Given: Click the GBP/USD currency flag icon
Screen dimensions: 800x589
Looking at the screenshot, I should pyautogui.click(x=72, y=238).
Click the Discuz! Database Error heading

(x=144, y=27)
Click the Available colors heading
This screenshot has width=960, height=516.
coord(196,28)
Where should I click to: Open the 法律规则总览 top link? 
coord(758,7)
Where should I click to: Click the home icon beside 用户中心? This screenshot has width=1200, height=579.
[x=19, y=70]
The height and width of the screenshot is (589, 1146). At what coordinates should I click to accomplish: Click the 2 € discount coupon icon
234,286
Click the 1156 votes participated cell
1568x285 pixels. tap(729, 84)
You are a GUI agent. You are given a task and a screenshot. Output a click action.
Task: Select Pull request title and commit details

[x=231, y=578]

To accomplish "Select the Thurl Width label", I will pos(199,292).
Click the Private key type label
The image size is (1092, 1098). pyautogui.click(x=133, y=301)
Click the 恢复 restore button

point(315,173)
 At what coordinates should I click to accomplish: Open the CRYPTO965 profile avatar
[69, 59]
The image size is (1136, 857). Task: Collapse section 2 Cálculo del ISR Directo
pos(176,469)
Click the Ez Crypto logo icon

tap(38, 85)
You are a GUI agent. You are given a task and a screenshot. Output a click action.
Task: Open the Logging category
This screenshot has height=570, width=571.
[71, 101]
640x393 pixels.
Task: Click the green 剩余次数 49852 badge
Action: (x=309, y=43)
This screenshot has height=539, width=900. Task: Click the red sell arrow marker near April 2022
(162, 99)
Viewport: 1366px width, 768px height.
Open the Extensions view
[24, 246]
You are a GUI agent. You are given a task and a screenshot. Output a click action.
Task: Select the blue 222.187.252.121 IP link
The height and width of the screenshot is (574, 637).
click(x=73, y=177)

Exercise description: Line for line, set down the listing above again.

Reply to the task:
Given: Click the GBP/USD currency flag icon
Screen dimensions: 800x589
Looking at the screenshot, I should pyautogui.click(x=72, y=238).
Click the Discuz! Database Error heading

(x=144, y=27)
Click the Available colors heading
This screenshot has width=960, height=516.
coord(196,28)
Where should I click to: Open the 法律规则总览 top link? 
coord(758,7)
Where should I click to: Click the home icon beside 用户中心? This screenshot has width=1200, height=579.
[x=19, y=70]
The height and width of the screenshot is (589, 1146). At what coordinates should I click to accomplish: Click the 2 € discount coupon icon
234,286
Click the 1156 votes participated cell
1568x285 pixels. tap(729, 84)
You are a GUI agent. You are given a task and a screenshot. Output a click action.
Task: Select Pull request title and commit details

[x=231, y=578]

To accomplish "Select the Thurl Width label", I will pos(199,292).
Click the Private key type label
The image size is (1092, 1098). pyautogui.click(x=133, y=301)
Click the 恢复 restore button

point(315,173)
 At what coordinates should I click to accomplish: Open the CRYPTO965 profile avatar
[69, 59]
The image size is (1136, 857). Task: Collapse section 2 Cálculo del ISR Directo
pos(176,469)
Click the Ez Crypto logo icon

tap(38, 85)
You are a GUI agent. You are given a task and a screenshot. Output a click action.
Task: Open the Logging category
This screenshot has height=570, width=571.
[71, 101]
640x393 pixels.
Task: Click the green 剩余次数 49852 badge
Action: (x=309, y=43)
This screenshot has height=539, width=900. Task: Click the red sell arrow marker near April 2022
(162, 99)
Viewport: 1366px width, 768px height.
Open the Extensions view
[24, 246]
You are a GUI agent. You are given a task and a screenshot. Output a click action.
Task: Select the blue 222.187.252.121 IP link
The height and width of the screenshot is (574, 637).
click(x=73, y=177)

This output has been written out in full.